How Effective is Our Monetary Policy under Taylor?

By Geepu Nah Tiepoh

The Perspective
Jan 17, 2001

More than a decade now, especially since Charles Taylor became president three years ago, Liberia has been without a direct monetary policy. Why is the Liberian economy still denied the most potent macroeconomic policy option available to it? Can there ever be an effective monetary policy under this regime? A country's monetary and fiscal policies are tools used to effect desired economic outcomes, such as employment and economic growth. Monetary policy achieves these aims through changes in the money supply, while fiscal policy does so through the taxing and spending activities of governments. In an open world economy, however, these policies cannot be applied without tradeoffs with other macroeconomic policy goals, such as exchange rate stability and free inward and outward capital flows. In 'Mundell-Fleming' terms, this means that given free capital mobility, governments and central banks can either have monetary policy autonomy under freely floating exchange rates, or give up monetary policy in preference for strong fiscal policy under fixed exchange rates. Under the first option, fiscal policy is less effective, while under the second monetary policy is useless except for influencing international reserves.

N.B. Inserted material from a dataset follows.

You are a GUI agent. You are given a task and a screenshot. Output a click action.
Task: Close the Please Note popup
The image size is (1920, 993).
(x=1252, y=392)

With no significant official reserves, the Taylor regime chose a freely floating exchange rate system and monetary policy 'independence', combined with a tight or disabled fiscal policy. Monetary policy under fixed exchange rates requires the holding of sufficient reserves. Although it has yet to establish a formal monetary policy (the Central Bank's draft monetary policy framework was supposed to have been completed only the end of last year), the quasi monetary program being implemented under the IMF Staff-Monitored Program tells the direction of this government's monetary policy. We are told that the overarching monetary policy objective of the Central Bank will remain "price stability" based on a tight monetary and fiscal policy stance. Broad money growth, it has been reported, will remain below the rate of real GDP growth. This implies that the government will continue to refrain from directly effecting the growth of the economy and employment through suppression of fiscal and monetary growth. Instead, it will continue to believe that by maintaining a lid on the money supply through budgetary contraction and tight Central Bank money operations, and by adopting a stable inflation rate, the resulting high rate of interest and stable domestic currency will ultimately attract foreign and domestic private investors to do the job on its behalf.

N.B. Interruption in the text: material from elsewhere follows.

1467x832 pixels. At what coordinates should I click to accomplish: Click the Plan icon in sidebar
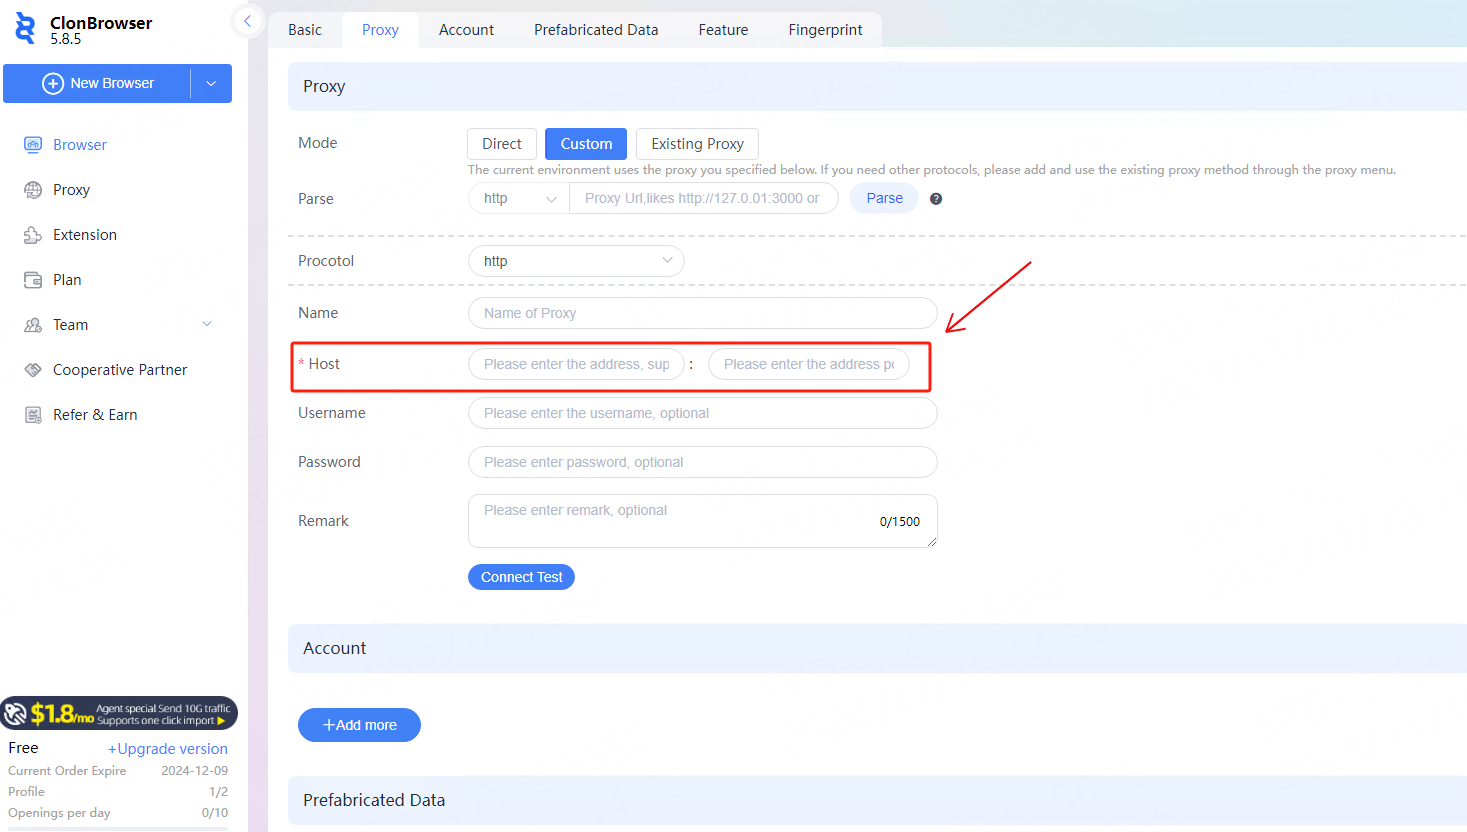tap(33, 280)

While such a policy strategy may succeed in raising domestic interest rates and keeping the dollar relatively strong, especially if the rate of money growth is kept below the growth rate of real GDP, and inflation is strictly contained, it is not guaranteed that such high interest rates will encourage productive investment and growth. In fact, interest rates have already been extremely high in the past few years. Average lending rates were 26 percent at the end of March 1998, and they fell only to 17 percent at the end of October 1999. The exchange rate has averaged about L$41-42 in the last eight months ending 2000. But given Liberia's desperate political climate, these high interest rates may attract mostly short-term financial as opposed to long-term productive investments. In fact, high interest rates may not even be sufficient to attract short-term external finance if foreign lenders remain fearful of the country's precarious financial and political systems. Nevertheless, let us suppose for the sake of argument that high interest rates will attract short-term financial investments to the country. Could such finance be borrowed and profitably invested in productive activities in the domestic economy, if lending rates remain so high? High interest rates may benefit foreign and domestic short-term lenders, but they will discourage long-term borrowers and productive investors.

How long can the government keep the economy on tight money and high interest rates without dangerously undermining aggregate demand? There is a strong likelihood that such a policy direction will become unsustainable at some point in time. As national output slowly grows, domestic consumers and foreign importers of Liberian goods and services will need to hold more domestic money to spend, unless the government can resort to deflationary policies. But as long as it implements its "price stability" agenda, any increases in national output will have to be met with increases in real money holdings. Thus, the money supply will have to be increased, unless the government is bent on keeping the economy on a snail pace. If the economy is supplied with more money, and inflation is kept stable as declared, the exchange rate will depreciate as interest rates decline. What will become of the short-term financial investments that had flowed into the economy supposedly because of high interest rates and a strong currency? Insofar as such short-term investments were attracted by these incentives, they will begin to escape from the economy in response. Will the country then have the foreign exchange to support such a capital flight?

It is true that given even a very high interest rate on the Liberian dollar the country may never attract short-term foreign finance in such great volumes as occurred in some Asian countries. But the impact of capital flight will still have serious negative impact on the Liberian economy, especially in light of the fragility of its financial structure. This is why a national monetary policy based on providing interest rate incentives to foreign financial investors as a strategy of promoting economic development cannot be relied upon.